[Start of section]
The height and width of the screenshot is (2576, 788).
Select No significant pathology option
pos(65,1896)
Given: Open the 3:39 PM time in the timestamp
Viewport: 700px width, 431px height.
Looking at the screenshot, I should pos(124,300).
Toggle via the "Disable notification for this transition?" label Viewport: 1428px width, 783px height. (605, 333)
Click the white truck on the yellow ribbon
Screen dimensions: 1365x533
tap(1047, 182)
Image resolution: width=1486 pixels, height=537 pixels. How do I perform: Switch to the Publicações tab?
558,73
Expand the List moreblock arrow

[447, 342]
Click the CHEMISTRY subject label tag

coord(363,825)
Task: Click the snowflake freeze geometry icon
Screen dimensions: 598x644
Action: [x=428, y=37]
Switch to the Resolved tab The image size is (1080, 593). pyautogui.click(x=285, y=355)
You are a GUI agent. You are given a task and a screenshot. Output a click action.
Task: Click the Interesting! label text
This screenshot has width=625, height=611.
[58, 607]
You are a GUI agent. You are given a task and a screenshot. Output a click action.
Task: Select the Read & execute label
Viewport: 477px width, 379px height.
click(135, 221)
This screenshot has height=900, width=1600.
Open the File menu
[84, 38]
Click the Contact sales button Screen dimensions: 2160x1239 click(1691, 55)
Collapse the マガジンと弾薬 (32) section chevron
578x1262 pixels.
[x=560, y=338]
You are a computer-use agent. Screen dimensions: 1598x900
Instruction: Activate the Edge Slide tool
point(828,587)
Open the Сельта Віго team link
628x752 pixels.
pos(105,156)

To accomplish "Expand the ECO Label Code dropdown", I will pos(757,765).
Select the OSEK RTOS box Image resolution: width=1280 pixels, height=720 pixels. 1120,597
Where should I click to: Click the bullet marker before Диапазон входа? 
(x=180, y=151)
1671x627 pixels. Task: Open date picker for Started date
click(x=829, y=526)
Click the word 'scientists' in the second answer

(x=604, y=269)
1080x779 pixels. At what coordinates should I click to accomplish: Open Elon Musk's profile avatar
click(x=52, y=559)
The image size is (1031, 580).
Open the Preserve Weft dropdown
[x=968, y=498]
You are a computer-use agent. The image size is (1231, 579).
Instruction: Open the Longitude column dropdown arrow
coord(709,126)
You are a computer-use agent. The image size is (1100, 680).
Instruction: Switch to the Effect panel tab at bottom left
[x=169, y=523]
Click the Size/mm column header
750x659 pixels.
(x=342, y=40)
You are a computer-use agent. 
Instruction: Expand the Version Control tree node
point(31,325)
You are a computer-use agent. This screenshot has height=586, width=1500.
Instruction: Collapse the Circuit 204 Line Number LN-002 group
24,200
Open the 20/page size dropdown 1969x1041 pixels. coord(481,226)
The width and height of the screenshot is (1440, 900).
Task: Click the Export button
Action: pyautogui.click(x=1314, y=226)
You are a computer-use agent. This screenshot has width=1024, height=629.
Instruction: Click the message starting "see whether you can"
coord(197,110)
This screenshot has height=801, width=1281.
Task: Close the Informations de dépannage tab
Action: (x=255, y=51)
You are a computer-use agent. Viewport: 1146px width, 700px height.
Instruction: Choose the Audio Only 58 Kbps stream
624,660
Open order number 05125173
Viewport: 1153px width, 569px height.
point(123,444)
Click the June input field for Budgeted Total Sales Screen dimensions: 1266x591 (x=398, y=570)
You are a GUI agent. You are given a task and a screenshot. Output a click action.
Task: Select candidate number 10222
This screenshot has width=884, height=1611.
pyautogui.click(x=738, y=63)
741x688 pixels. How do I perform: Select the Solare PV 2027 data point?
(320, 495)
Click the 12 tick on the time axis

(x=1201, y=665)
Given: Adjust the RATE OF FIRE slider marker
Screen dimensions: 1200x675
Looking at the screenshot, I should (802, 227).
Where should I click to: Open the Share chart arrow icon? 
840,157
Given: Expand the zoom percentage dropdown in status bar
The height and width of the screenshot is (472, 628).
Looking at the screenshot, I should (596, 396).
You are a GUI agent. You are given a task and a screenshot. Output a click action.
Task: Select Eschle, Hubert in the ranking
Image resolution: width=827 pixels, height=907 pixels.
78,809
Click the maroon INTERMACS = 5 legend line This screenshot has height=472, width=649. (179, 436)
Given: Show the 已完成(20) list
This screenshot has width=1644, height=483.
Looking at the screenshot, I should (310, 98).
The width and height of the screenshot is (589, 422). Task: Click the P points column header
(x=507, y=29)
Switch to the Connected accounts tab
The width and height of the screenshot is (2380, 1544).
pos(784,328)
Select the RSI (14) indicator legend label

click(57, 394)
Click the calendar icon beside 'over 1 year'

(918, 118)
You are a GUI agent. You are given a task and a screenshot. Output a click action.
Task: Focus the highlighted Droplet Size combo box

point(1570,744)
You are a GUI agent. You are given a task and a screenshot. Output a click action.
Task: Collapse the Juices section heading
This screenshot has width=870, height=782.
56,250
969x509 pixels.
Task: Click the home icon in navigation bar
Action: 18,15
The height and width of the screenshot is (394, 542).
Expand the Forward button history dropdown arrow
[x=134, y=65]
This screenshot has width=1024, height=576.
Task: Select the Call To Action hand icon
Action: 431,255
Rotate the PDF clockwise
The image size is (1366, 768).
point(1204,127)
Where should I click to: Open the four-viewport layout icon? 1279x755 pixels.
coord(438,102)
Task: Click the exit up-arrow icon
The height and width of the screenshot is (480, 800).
[End of section]
In full and without change, transcribe the data above.

The height and width of the screenshot is (2576, 788).
Select No significant pathology option
pos(65,1896)
Given: Open the 3:39 PM time in the timestamp
Viewport: 700px width, 431px height.
Looking at the screenshot, I should pos(124,300).
Toggle via the "Disable notification for this transition?" label Viewport: 1428px width, 783px height. (605, 333)
Click the white truck on the yellow ribbon
Screen dimensions: 1365x533
tap(1047, 182)
Image resolution: width=1486 pixels, height=537 pixels. How do I perform: Switch to the Publicações tab?
558,73
Expand the List moreblock arrow

[447, 342]
Click the CHEMISTRY subject label tag

coord(363,825)
Task: Click the snowflake freeze geometry icon
Screen dimensions: 598x644
Action: [x=428, y=37]
Switch to the Resolved tab The image size is (1080, 593). pyautogui.click(x=285, y=355)
You are a GUI agent. You are given a task and a screenshot. Output a click action.
Task: Click the Interesting! label text
This screenshot has width=625, height=611.
[58, 607]
You are a GUI agent. You are given a task and a screenshot. Output a click action.
Task: Select the Read & execute label
Viewport: 477px width, 379px height.
click(135, 221)
This screenshot has height=900, width=1600.
Open the File menu
[84, 38]
Click the Contact sales button Screen dimensions: 2160x1239 click(1691, 55)
Collapse the マガジンと弾薬 (32) section chevron
578x1262 pixels.
[x=560, y=338]
You are a computer-use agent. Screen dimensions: 1598x900
Instruction: Activate the Edge Slide tool
point(828,587)
Open the Сельта Віго team link
628x752 pixels.
pos(105,156)

To accomplish "Expand the ECO Label Code dropdown", I will pos(757,765).
Select the OSEK RTOS box Image resolution: width=1280 pixels, height=720 pixels. 1120,597
Where should I click to: Click the bullet marker before Диапазон входа? 
(x=180, y=151)
1671x627 pixels. Task: Open date picker for Started date
click(x=829, y=526)
Click the word 'scientists' in the second answer

(x=604, y=269)
1080x779 pixels. At what coordinates should I click to accomplish: Open Elon Musk's profile avatar
click(x=52, y=559)
The image size is (1031, 580).
Open the Preserve Weft dropdown
[x=968, y=498]
You are a computer-use agent. The image size is (1231, 579).
Instruction: Open the Longitude column dropdown arrow
coord(709,126)
You are a computer-use agent. The image size is (1100, 680).
Instruction: Switch to the Effect panel tab at bottom left
[x=169, y=523]
Click the Size/mm column header
750x659 pixels.
(x=342, y=40)
You are a computer-use agent. 
Instruction: Expand the Version Control tree node
point(31,325)
You are a computer-use agent. This screenshot has height=586, width=1500.
Instruction: Collapse the Circuit 204 Line Number LN-002 group
24,200
Open the 20/page size dropdown 1969x1041 pixels. coord(481,226)
The width and height of the screenshot is (1440, 900).
Task: Click the Export button
Action: pyautogui.click(x=1314, y=226)
You are a computer-use agent. This screenshot has width=1024, height=629.
Instruction: Click the message starting "see whether you can"
coord(197,110)
This screenshot has height=801, width=1281.
Task: Close the Informations de dépannage tab
Action: (x=255, y=51)
You are a computer-use agent. Viewport: 1146px width, 700px height.
Instruction: Choose the Audio Only 58 Kbps stream
624,660
Open order number 05125173
Viewport: 1153px width, 569px height.
point(123,444)
Click the June input field for Budgeted Total Sales Screen dimensions: 1266x591 (x=398, y=570)
You are a GUI agent. You are given a task and a screenshot. Output a click action.
Task: Select candidate number 10222
This screenshot has width=884, height=1611.
pyautogui.click(x=738, y=63)
741x688 pixels. How do I perform: Select the Solare PV 2027 data point?
(320, 495)
Click the 12 tick on the time axis

(x=1201, y=665)
Given: Adjust the RATE OF FIRE slider marker
Screen dimensions: 1200x675
Looking at the screenshot, I should (802, 227).
Where should I click to: Open the Share chart arrow icon? 
840,157
Given: Expand the zoom percentage dropdown in status bar
The height and width of the screenshot is (472, 628).
Looking at the screenshot, I should (596, 396).
You are a GUI agent. You are given a task and a screenshot. Output a click action.
Task: Select Eschle, Hubert in the ranking
Image resolution: width=827 pixels, height=907 pixels.
78,809
Click the maroon INTERMACS = 5 legend line This screenshot has height=472, width=649. (179, 436)
Given: Show the 已完成(20) list
This screenshot has width=1644, height=483.
Looking at the screenshot, I should (310, 98).
The width and height of the screenshot is (589, 422). Task: Click the P points column header
(x=507, y=29)
Switch to the Connected accounts tab
The width and height of the screenshot is (2380, 1544).
pos(784,328)
Select the RSI (14) indicator legend label

click(57, 394)
Click the calendar icon beside 'over 1 year'

(918, 118)
You are a GUI agent. You are given a task and a screenshot. Output a click action.
Task: Focus the highlighted Droplet Size combo box

point(1570,744)
You are a GUI agent. You are given a task and a screenshot. Output a click action.
Task: Collapse the Juices section heading
This screenshot has width=870, height=782.
56,250
969x509 pixels.
Task: Click the home icon in navigation bar
Action: 18,15
The height and width of the screenshot is (394, 542).
Expand the Forward button history dropdown arrow
[x=134, y=65]
This screenshot has width=1024, height=576.
Task: Select the Call To Action hand icon
Action: 431,255
Rotate the PDF clockwise
The image size is (1366, 768).
point(1204,127)
Where should I click to: Open the four-viewport layout icon? 1279x755 pixels.
coord(438,102)
Task: Click the exit up-arrow icon
The height and width of the screenshot is (480, 800).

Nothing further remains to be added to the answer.